In our example research study, a teacher is interested in modeling the relationship between the number of weekly hours students spend studying (the independent variable) and their test scores (the dependent variable). To investigate this relationship, the teacher collects data on the study hours and test scores from a random sample of 65 students. The teacher uses the simple linear regression method because there is only one independent variable and one dependent variable.

In SPSS, the simple linear regression can be accessed through the menu Analyze / Regression / Linear. So, as Figure 3 shows, we click on Analyze and then choose Regression and then Linear.

Regression in SPSS — Figure 3: Running SPSS simple linear regression from the menu

After clicking on Linear, a window will appear asking for Dependent and Independent(s) variables we want to model using simple regression (Figure 4). We send Test_Score into the Dependent box and Study_Hours into the Independent(s) box.

Linear Regression in SPSS — Figure 4: We enter the variables to model their relationship using a simple regression.

Finally, we click on OK to run the simple linear regression analysis. SPSS will produce the results of the simple linear regression analysis in the Output window.

Interpreting Simple Regression in SPSS

In our example research study, a teacher is interested in investigating the relationship between the number of weekly hours students spend studying and their test scores. In this example, the dependent variable is the students’ test scores and the independent (predictor) variable is the number of study hours. The teacher runs a simple linear regression in SPSS and obtains several tables in the Output file.

The first table in the output (Figure 5) shows the names of the independent and dependent variables analyzed by simple regression.

Next, the Model Summary table (Figure 6) shows the relationship between Study hours and Test scores using R, R Square, and Adjusted R Square statistics.

Regression model SPSS — Figure 6: The results of the SPSS simple regression model summary.

In linear simple regression, the R statistic is equivalent to the Pearson correlation coefficient which in this example measures the relationship between Study hours and Test scores. As we stated in the introduction, besides predictive modeling, a regression analysis can also show the relationship (and direction and significance of the relationship) between variables. In our example, the correlation between Study hours and Test scores is 0.79, which is relatively high and positive.

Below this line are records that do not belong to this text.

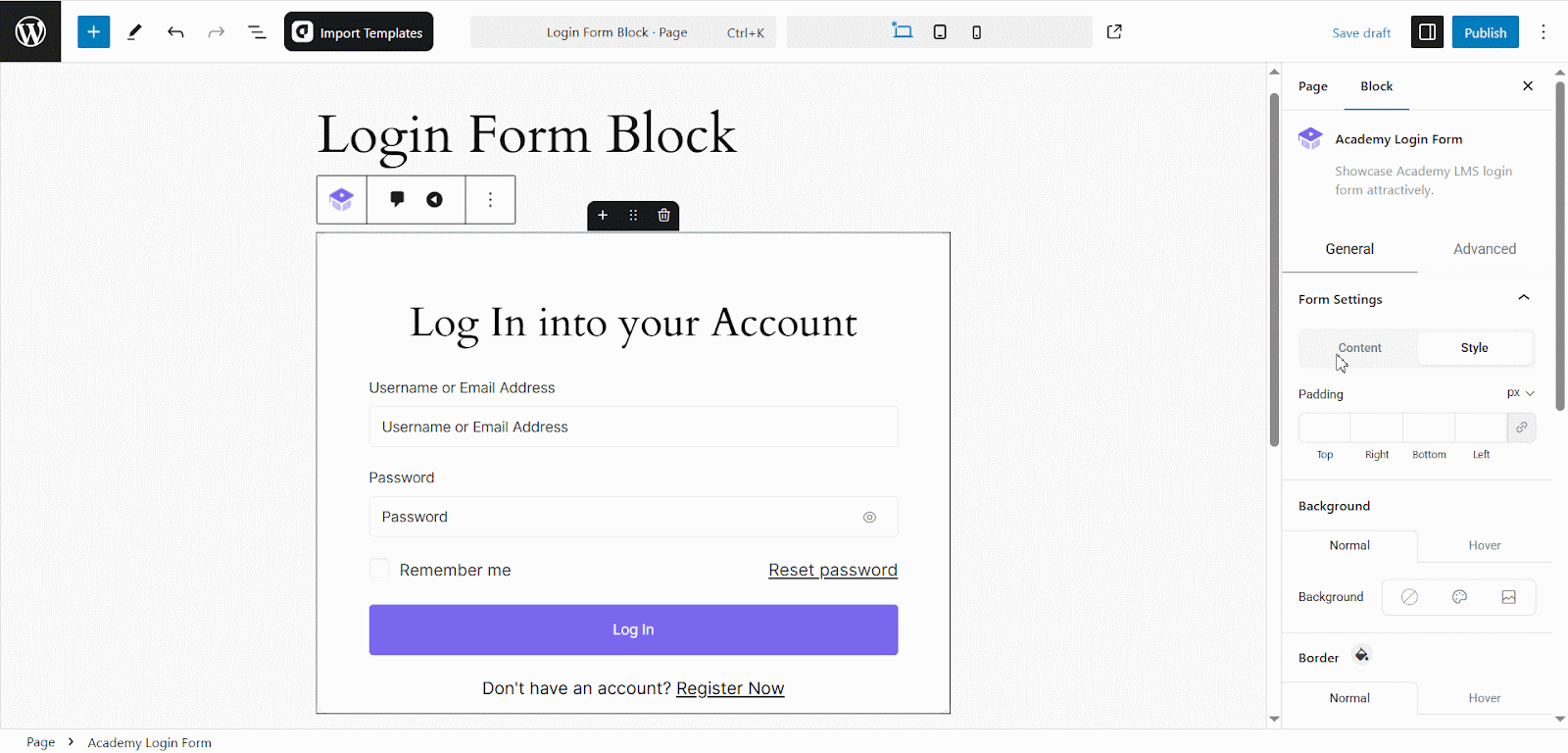Select the background image option icon
Viewport: 1568px width, 753px height.
[1508, 596]
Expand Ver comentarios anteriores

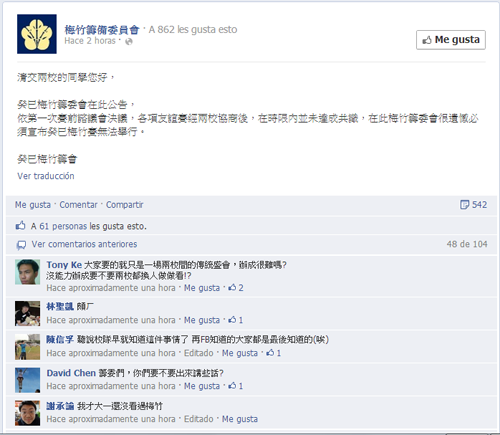coord(84,244)
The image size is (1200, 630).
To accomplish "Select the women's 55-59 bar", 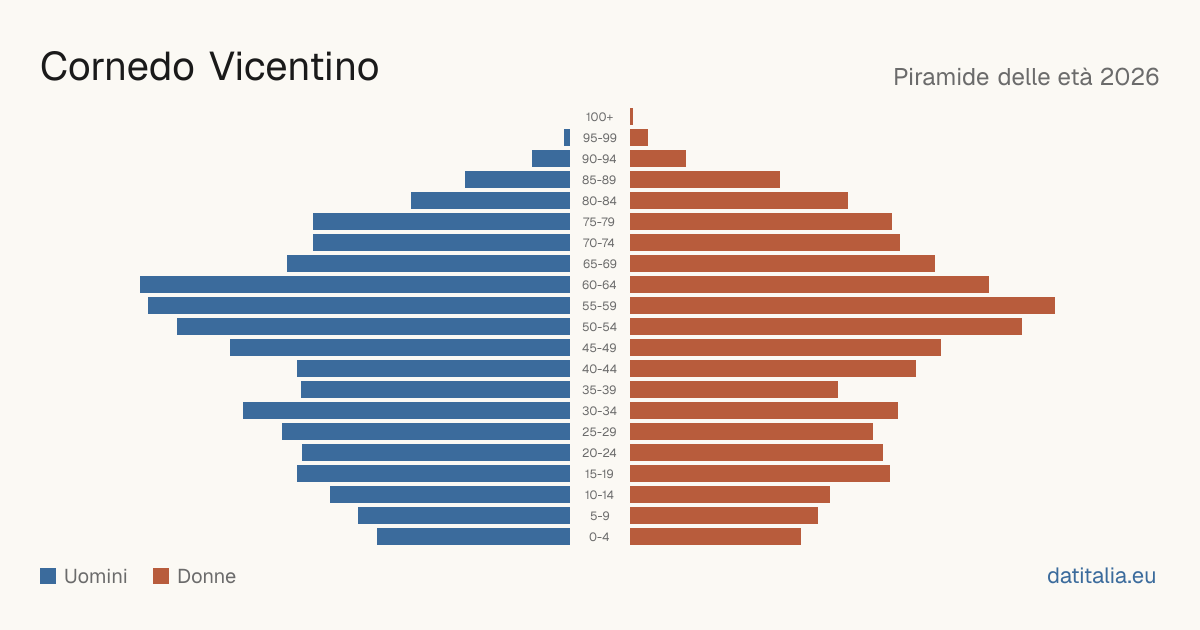I will pyautogui.click(x=842, y=306).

The R Square statistic (also known as the coefficient of determination) shows the amount of variance in the dependent variable explained by the independent variable(s). In other words, the R Square statistic shows how much information the independent variable brings to our model (and how much is left out). The higher the R Square, the more informative the independent variable is. The R Square values can also be used to compare different regression models to understand which model better explains the variability in the outcome variable. Adjusted R Square takes into account factors that inflate R Square, such as the number of independent variables. So, we recommend looking at Adjusted R Square as a more unbiased measure of the informativeness of our independent variables. In this example, R Square is 0.62, implying that Study hours alone can explain 62% of the variance in the dependent variable in the model and about 38% of variance (1 – 0.62 = 0.38) remains unaccounted for or unexplained.

Next, the ANOVA table (Figure 7) looks at regression from an analysis of variance perspective where different forms of variances (sum of squares) are reported.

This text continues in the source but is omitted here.